##### The data #####

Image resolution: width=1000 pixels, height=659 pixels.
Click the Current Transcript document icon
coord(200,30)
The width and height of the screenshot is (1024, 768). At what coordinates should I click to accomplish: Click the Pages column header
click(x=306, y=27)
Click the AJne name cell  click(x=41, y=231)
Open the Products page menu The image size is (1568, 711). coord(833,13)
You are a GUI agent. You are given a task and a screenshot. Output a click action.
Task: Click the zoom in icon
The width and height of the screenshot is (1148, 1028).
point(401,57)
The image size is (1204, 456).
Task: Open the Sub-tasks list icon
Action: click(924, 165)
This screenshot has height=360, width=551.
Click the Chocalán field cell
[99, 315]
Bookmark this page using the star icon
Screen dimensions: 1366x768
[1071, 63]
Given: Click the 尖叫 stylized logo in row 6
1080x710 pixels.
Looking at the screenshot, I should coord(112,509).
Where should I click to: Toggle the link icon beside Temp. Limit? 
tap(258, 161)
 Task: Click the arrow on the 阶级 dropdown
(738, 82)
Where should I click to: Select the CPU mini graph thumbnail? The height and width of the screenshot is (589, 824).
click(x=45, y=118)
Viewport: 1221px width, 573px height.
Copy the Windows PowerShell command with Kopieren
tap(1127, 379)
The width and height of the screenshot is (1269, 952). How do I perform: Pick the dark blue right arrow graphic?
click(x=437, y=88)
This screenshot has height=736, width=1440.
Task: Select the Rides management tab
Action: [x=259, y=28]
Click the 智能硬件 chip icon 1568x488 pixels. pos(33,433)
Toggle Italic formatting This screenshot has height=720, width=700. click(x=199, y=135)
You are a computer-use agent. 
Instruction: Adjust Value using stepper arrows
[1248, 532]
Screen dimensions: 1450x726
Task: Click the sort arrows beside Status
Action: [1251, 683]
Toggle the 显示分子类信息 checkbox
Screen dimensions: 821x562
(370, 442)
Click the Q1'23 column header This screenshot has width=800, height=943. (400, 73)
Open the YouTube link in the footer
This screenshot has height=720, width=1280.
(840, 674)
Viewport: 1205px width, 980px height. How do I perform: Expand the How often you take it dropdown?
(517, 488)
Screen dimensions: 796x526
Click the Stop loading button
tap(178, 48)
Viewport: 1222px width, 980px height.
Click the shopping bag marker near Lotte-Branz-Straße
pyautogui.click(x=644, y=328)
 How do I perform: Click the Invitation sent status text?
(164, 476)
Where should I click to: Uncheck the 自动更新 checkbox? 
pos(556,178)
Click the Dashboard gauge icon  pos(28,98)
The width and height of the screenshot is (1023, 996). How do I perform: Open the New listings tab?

#####

*Exercise objective:*
Copy out all of the records above with nothing altered.

*Solution:*
Image resolution: width=1000 pixels, height=659 pixels.
Click the Current Transcript document icon
coord(200,30)
The width and height of the screenshot is (1024, 768). At what coordinates should I click to accomplish: Click the Pages column header
click(x=306, y=27)
Click the AJne name cell  click(x=41, y=231)
Open the Products page menu The image size is (1568, 711). coord(833,13)
You are a GUI agent. You are given a task and a screenshot. Output a click action.
Task: Click the zoom in icon
The width and height of the screenshot is (1148, 1028).
point(401,57)
The image size is (1204, 456).
Task: Open the Sub-tasks list icon
Action: click(924, 165)
This screenshot has height=360, width=551.
Click the Chocalán field cell
[99, 315]
Bookmark this page using the star icon
Screen dimensions: 1366x768
[1071, 63]
Given: Click the 尖叫 stylized logo in row 6
1080x710 pixels.
Looking at the screenshot, I should coord(112,509).
Where should I click to: Toggle the link icon beside Temp. Limit? 
tap(258, 161)
 Task: Click the arrow on the 阶级 dropdown
(738, 82)
Where should I click to: Select the CPU mini graph thumbnail? The height and width of the screenshot is (589, 824).
click(x=45, y=118)
Viewport: 1221px width, 573px height.
Copy the Windows PowerShell command with Kopieren
tap(1127, 379)
The width and height of the screenshot is (1269, 952). How do I perform: Pick the dark blue right arrow graphic?
click(x=437, y=88)
This screenshot has height=736, width=1440.
Task: Select the Rides management tab
Action: [x=259, y=28]
Click the 智能硬件 chip icon 1568x488 pixels. pos(33,433)
Toggle Italic formatting This screenshot has height=720, width=700. click(x=199, y=135)
You are a computer-use agent. 
Instruction: Adjust Value using stepper arrows
[1248, 532]
Screen dimensions: 1450x726
Task: Click the sort arrows beside Status
Action: [1251, 683]
Toggle the 显示分子类信息 checkbox
Screen dimensions: 821x562
(370, 442)
Click the Q1'23 column header This screenshot has width=800, height=943. (400, 73)
Open the YouTube link in the footer
This screenshot has height=720, width=1280.
(840, 674)
Viewport: 1205px width, 980px height. How do I perform: Expand the How often you take it dropdown?
(517, 488)
Screen dimensions: 796x526
Click the Stop loading button
tap(178, 48)
Viewport: 1222px width, 980px height.
Click the shopping bag marker near Lotte-Branz-Straße
pyautogui.click(x=644, y=328)
 How do I perform: Click the Invitation sent status text?
(164, 476)
Where should I click to: Uncheck the 自动更新 checkbox? 
pos(556,178)
Click the Dashboard gauge icon  pos(28,98)
The width and height of the screenshot is (1023, 996). How do I perform: Open the New listings tab?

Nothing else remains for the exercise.